BEGIN Excerpt

Anxiety, Empathy and Church Planting

by | Oct 22, 2012 | Church Leadership, Church Planting

Chronic anxiety can ruin your life! I know because it nearly ruined mine.

Over thirty percent of the population lives with ongoing anxiety issues. I would bet that the ratio is higher among pastors, especially those stressed out planting new churches.

As a young church planter I learned that you can worry over church finances and controlling people. You can fear that you offended someone because they didn’t show up in church for a couple of weeks. There are lots of opportunities for a pastor to ‘invest’ their anxious feelings.

In first couple of years I got so good at worrying that I would spend most of my days off from work quoting scriptures, or singing reassuring spiritual songs in an attempt to unearth a measure of peace. Prayer, scripture and spiritual songs are fundamental to our lives, but sometimes we need something more. I eventually discovered that I needed medical help.

Chronic vs. Acute Anxiety

When chronic anxiety flowers it blossoms into acute anxiety. At this point you can’t sweep it under the rug because it has you by the throat and won’t let go.

END Excerpt
BEGIN Listed entries

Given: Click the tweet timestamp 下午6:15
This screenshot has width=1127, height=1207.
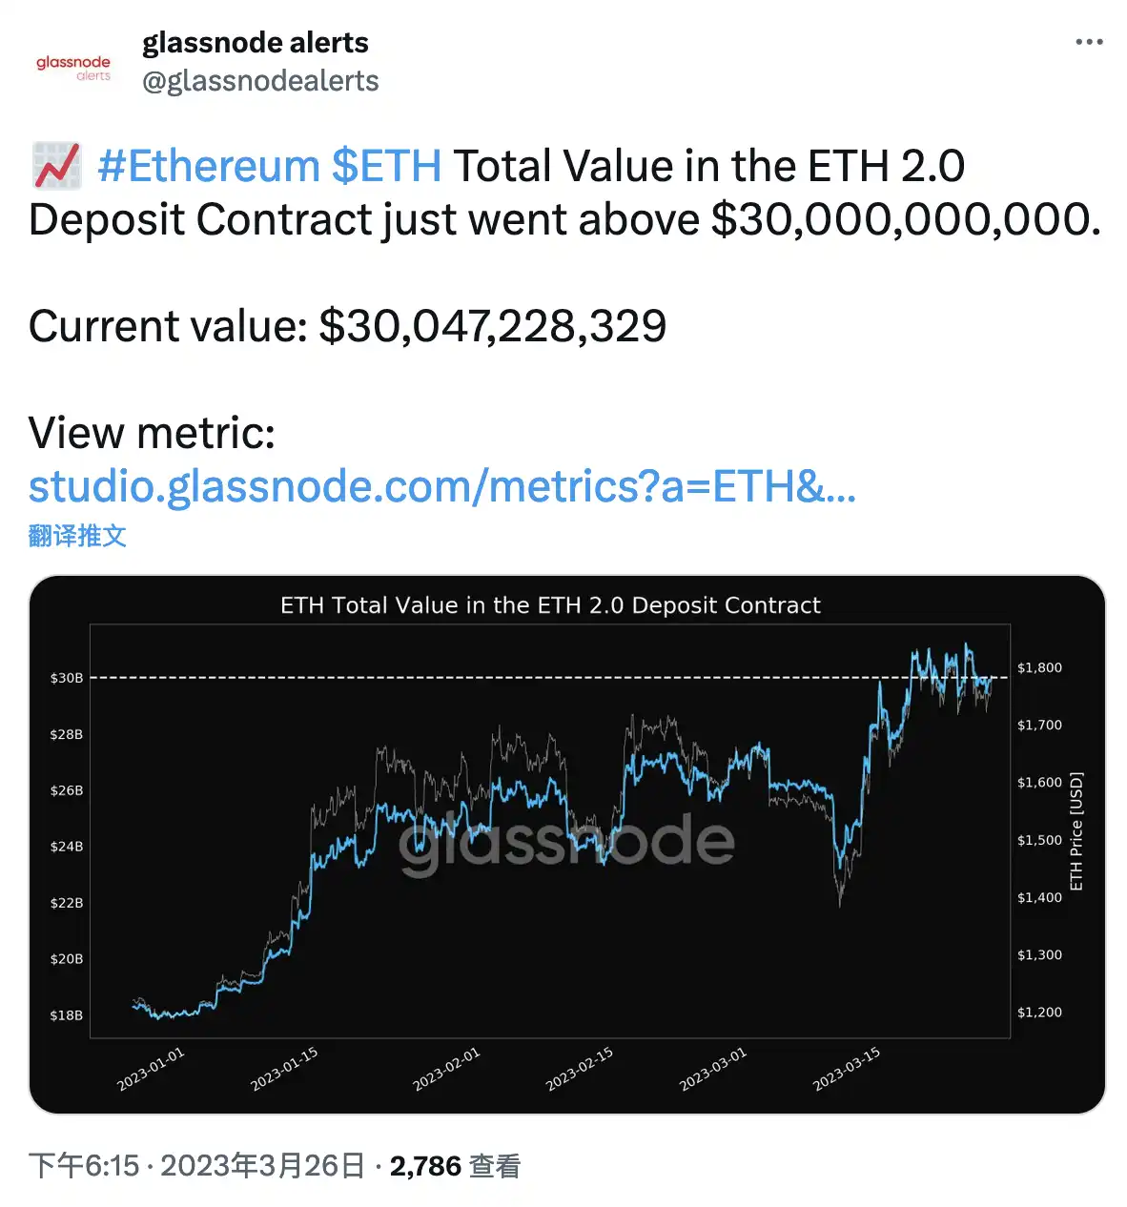Looking at the screenshot, I should point(83,1166).
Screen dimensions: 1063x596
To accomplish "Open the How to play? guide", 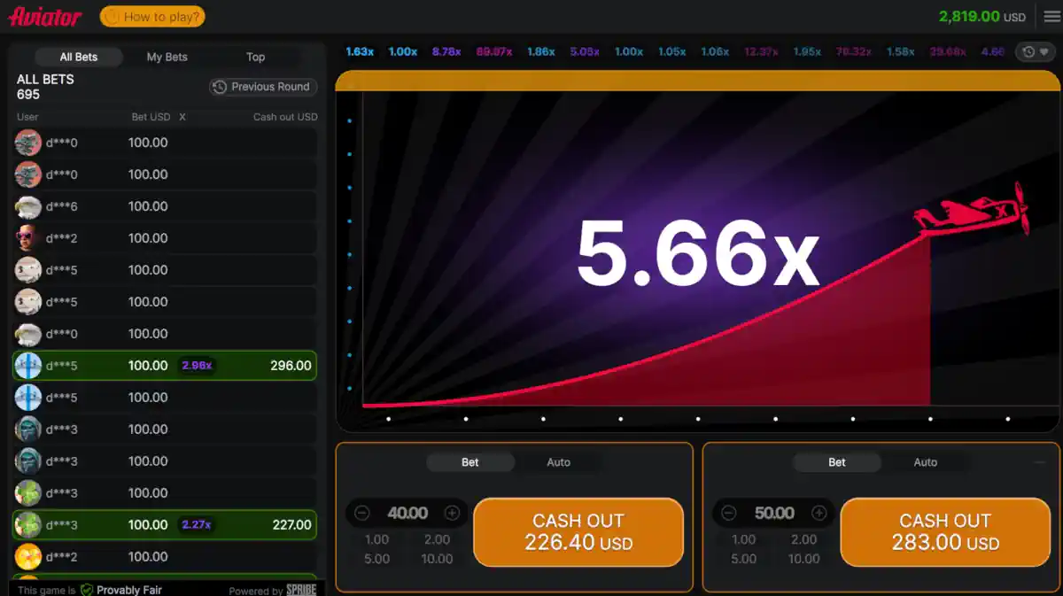I will pyautogui.click(x=152, y=17).
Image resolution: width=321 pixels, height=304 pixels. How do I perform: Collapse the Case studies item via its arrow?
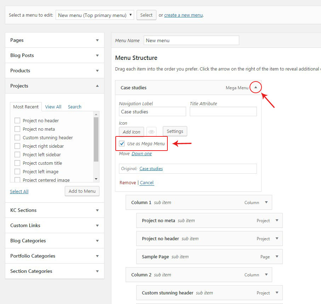(x=256, y=87)
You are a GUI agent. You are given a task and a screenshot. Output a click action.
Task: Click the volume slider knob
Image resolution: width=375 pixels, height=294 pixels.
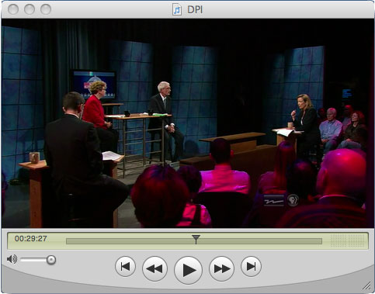[51, 260]
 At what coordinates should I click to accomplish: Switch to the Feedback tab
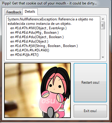coord(14,12)

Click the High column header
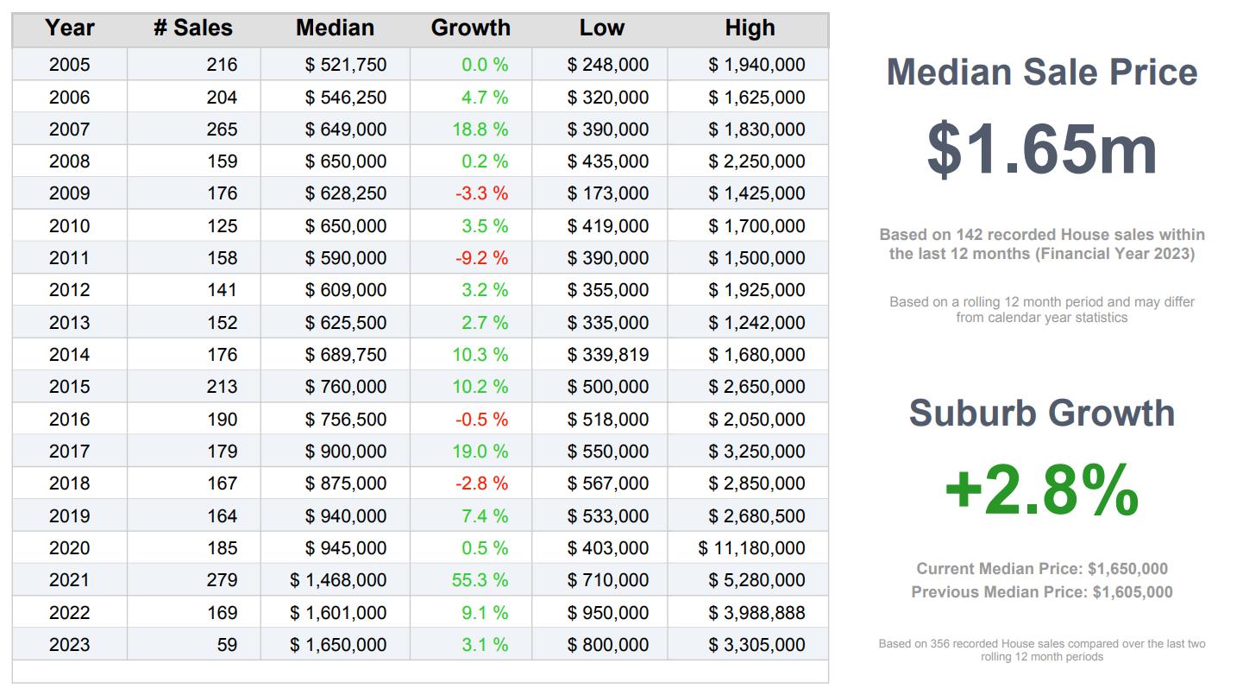[749, 28]
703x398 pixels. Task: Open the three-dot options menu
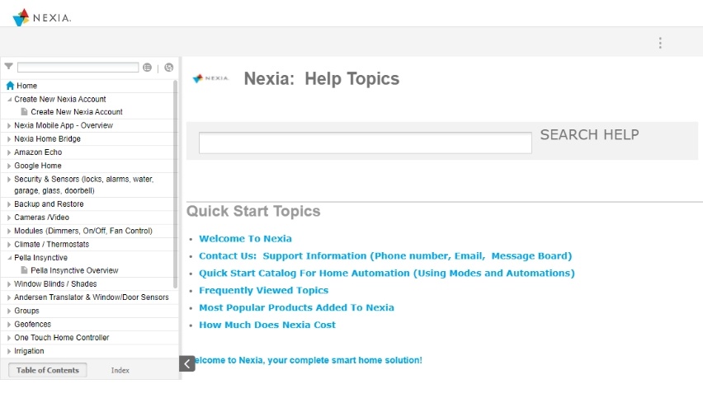point(660,43)
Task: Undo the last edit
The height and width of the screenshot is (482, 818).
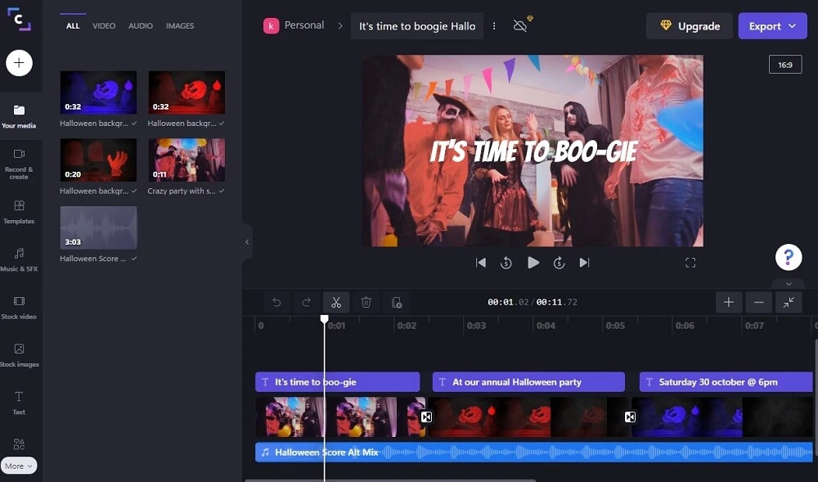Action: 276,302
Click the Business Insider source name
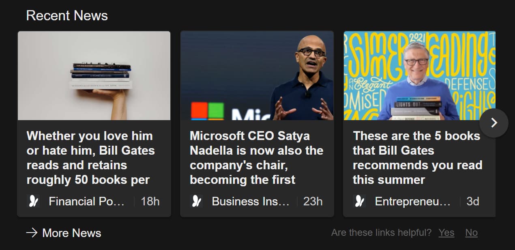The width and height of the screenshot is (515, 250). tap(251, 201)
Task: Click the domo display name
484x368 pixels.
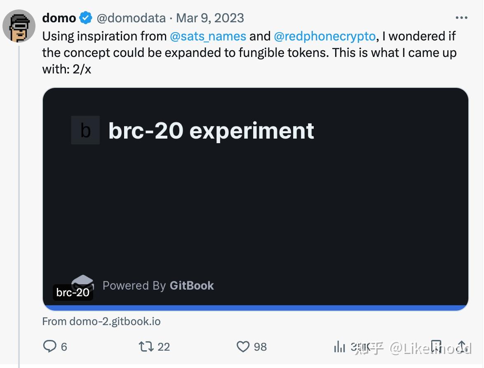Action: pos(59,18)
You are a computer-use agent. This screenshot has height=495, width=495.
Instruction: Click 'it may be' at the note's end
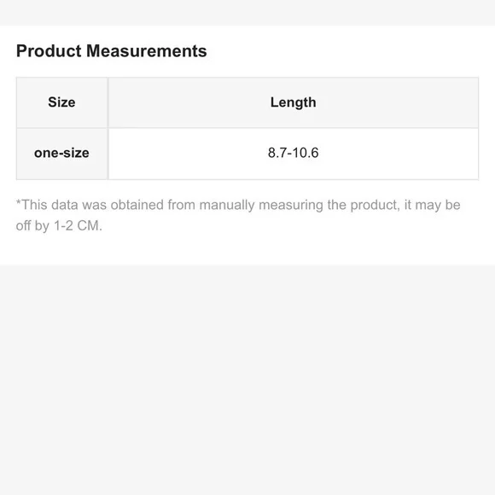pyautogui.click(x=433, y=205)
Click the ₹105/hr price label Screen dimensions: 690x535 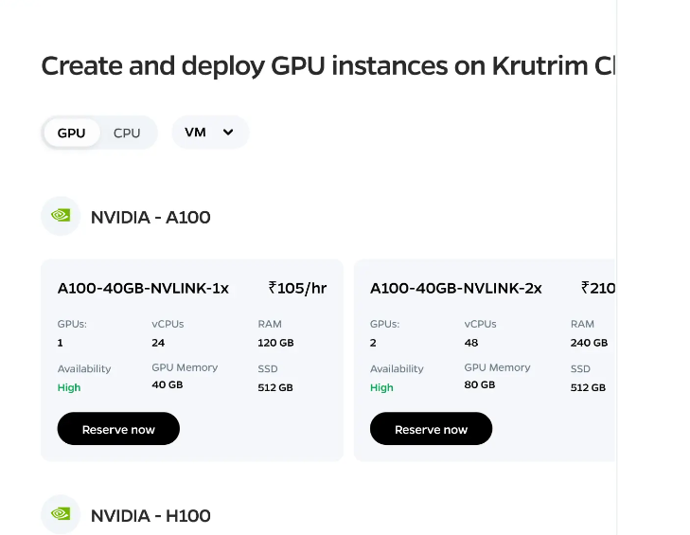(297, 288)
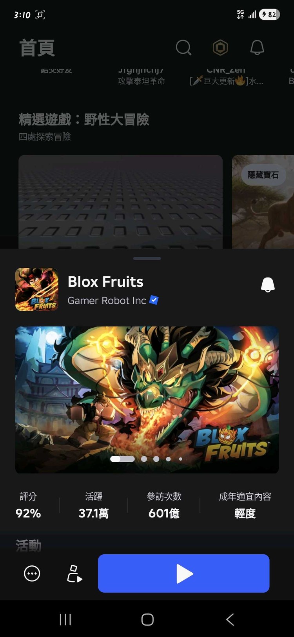Open notifications bell in header

coord(257,48)
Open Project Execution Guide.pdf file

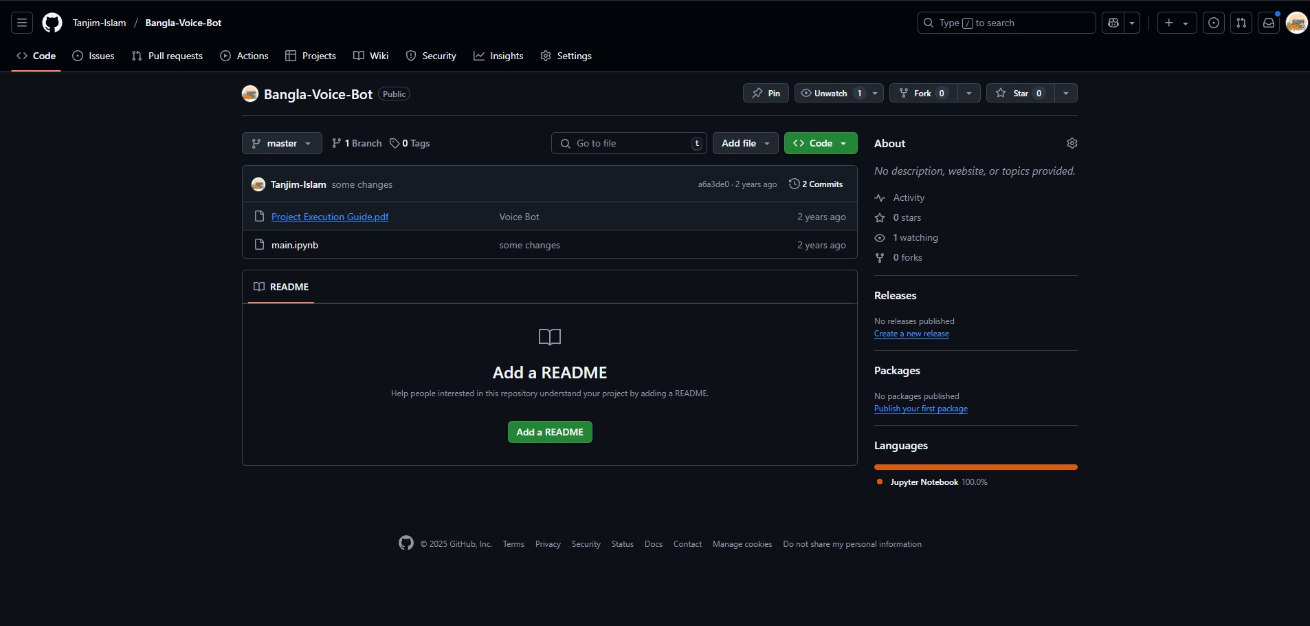330,217
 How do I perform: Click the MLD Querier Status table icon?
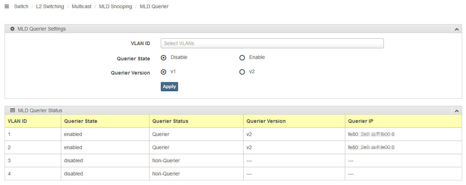12,110
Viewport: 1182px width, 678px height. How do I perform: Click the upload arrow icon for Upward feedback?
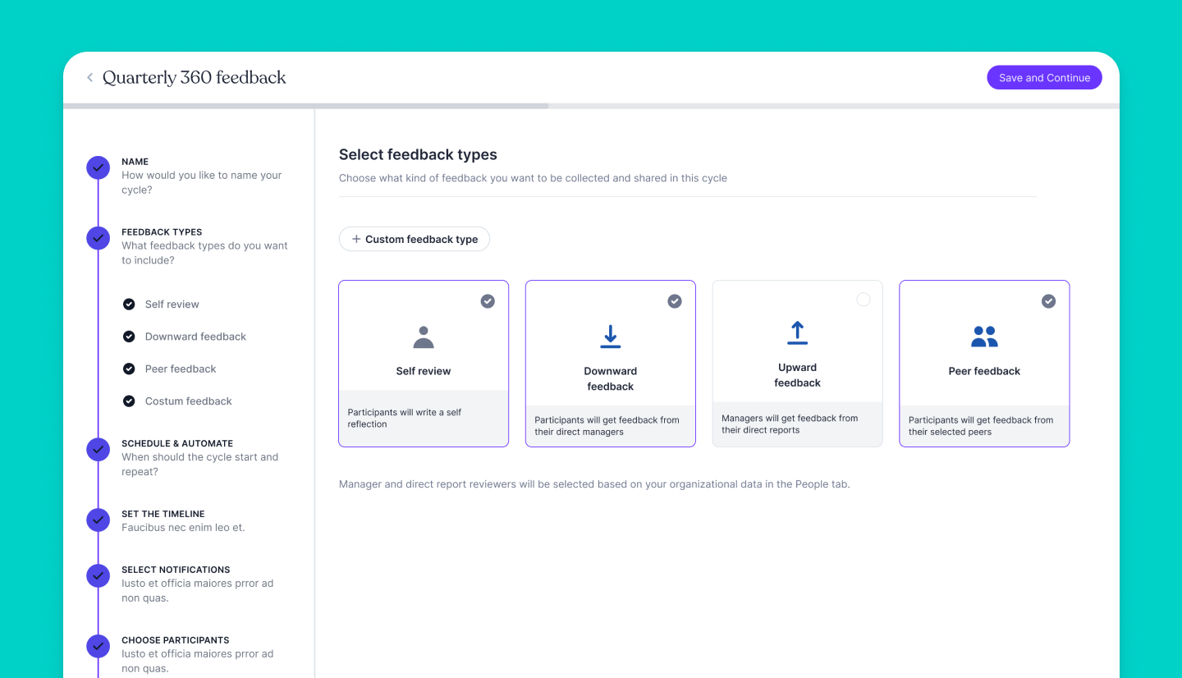click(x=797, y=332)
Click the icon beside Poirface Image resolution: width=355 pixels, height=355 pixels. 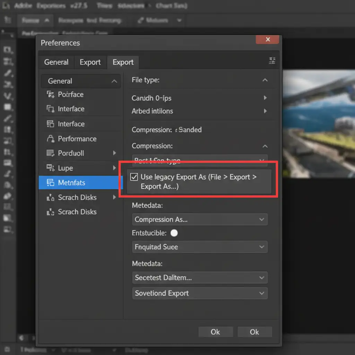coord(50,94)
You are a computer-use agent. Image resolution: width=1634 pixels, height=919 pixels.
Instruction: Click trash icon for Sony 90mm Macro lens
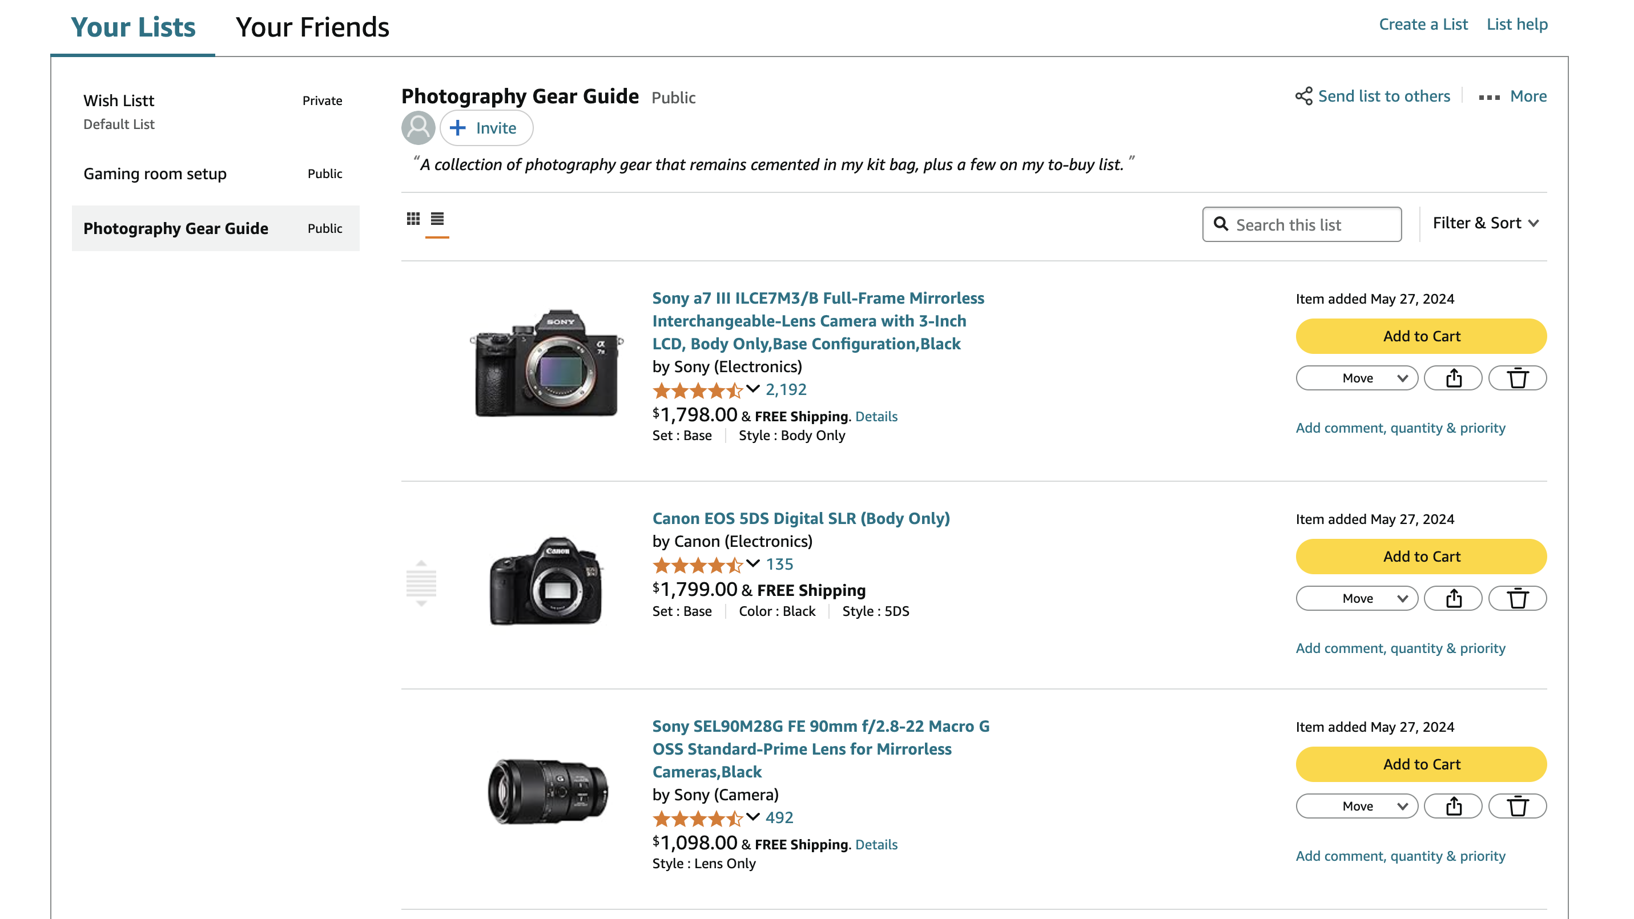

END Listed entries

# Tasks
(1) Transcribe the post on anxiety and church planting, starting with "by | Oct 22, 2012" and going on through "planting new churches.".
(2) In the post on anxiety and church planting, which things are called fundamental to our lives?
(3) Shorten the paragraph of the post on anxiety and church planting that begins "In first couple of years," keeping its main facts.
None of this work draws on the entries.

# Solutions to the tasks
(1)
by | Oct 22, 2012 | Church Leadership, Church Planting

Chronic anxiety can ruin your life! I know because it nearly ruined mine.

Over thirty percent of the population lives with ongoing anxiety issues. I would bet that the ratio is higher among pastors, especially those stressed out planting new churches.

(2)
- Prayer
- Scripture
- Spiritual songs

(3) In the first couple of years, the writer worried so much that most days off went to quoting scriptures or singing reassuring spiritual songs to find some peace. Prayer, scripture and spiritual songs are fundamental, but sometimes more is needed, and the writer eventually found that medical help was necessary.